Wake Forest Law Review, Vol. 44, 2009
University of Southern California Center in Law, Economic & Organization Research Paper No. C09-18
University of Southern California Legal Studies Research Paper No. 09-35
77 Pages Posted: 20 Aug 2009
Date Written: August 18, 2009
Abstract
Liability for negligent infliction of emotional distress (NIED) is often taken to be a freestanding tort, which guards our interest in emotional tranquility against careless injury. Scope of duty determinations - settling who owes a legal obligation to exercise reasonable care and to whom they owe that obligation - are paramount on this account. Gruesome accidents may traumatize hundreds and even thousands of people. Unless the duty to exercise reasonable care not to inflict emotional harm is carefully controlled, liability will be excessive.

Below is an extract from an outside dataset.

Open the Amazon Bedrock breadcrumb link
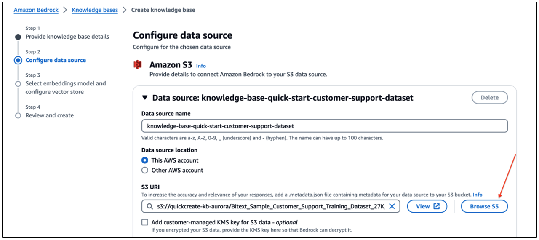Image resolution: width=539 pixels, height=240 pixels. click(36, 10)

In this paper, prepared for a conference on the Restatement 3rd of Torts, I argue that courts have come to conceptualize NIED doctrine as a doctrine of proximate cause. Proximate cause doctrine takes the existence of obligation for granted, and addresses the extent of the defendant’s liability for breach of obligation. Proximate cause doctrine settles the scope of defendants’ responsibility when defendants have failed to conduct themselves as they should. When courts address NIED liability, they are asking whether and when liability for breach of an antecedently existing duty should extend to encompass the infliction of emotional harm. In accidents among strangers, the pertinent preexisting duty is the general tort obligation to exercise reasonable care in order to avoid otherwise foreseeable physical harm. Liability for emotional harm is parasitic on the prospect of physical harm. In cases where the parties have a preexisting relationship, the pertinent duties are imposed by other bodies of law (e.g., by contract law). NIED doctrine does not impose new obligations; it extends liability for breach of preexisting obligations.
The prospect of excessive liability is the central threat to a flourishing body of law imposing liability for negligently inflicted emotional distress. Conceptualizing NIED liability as proximate cause disarms this threat and arms courts with doctrinal tools devised to construct an appropriate domain of liability.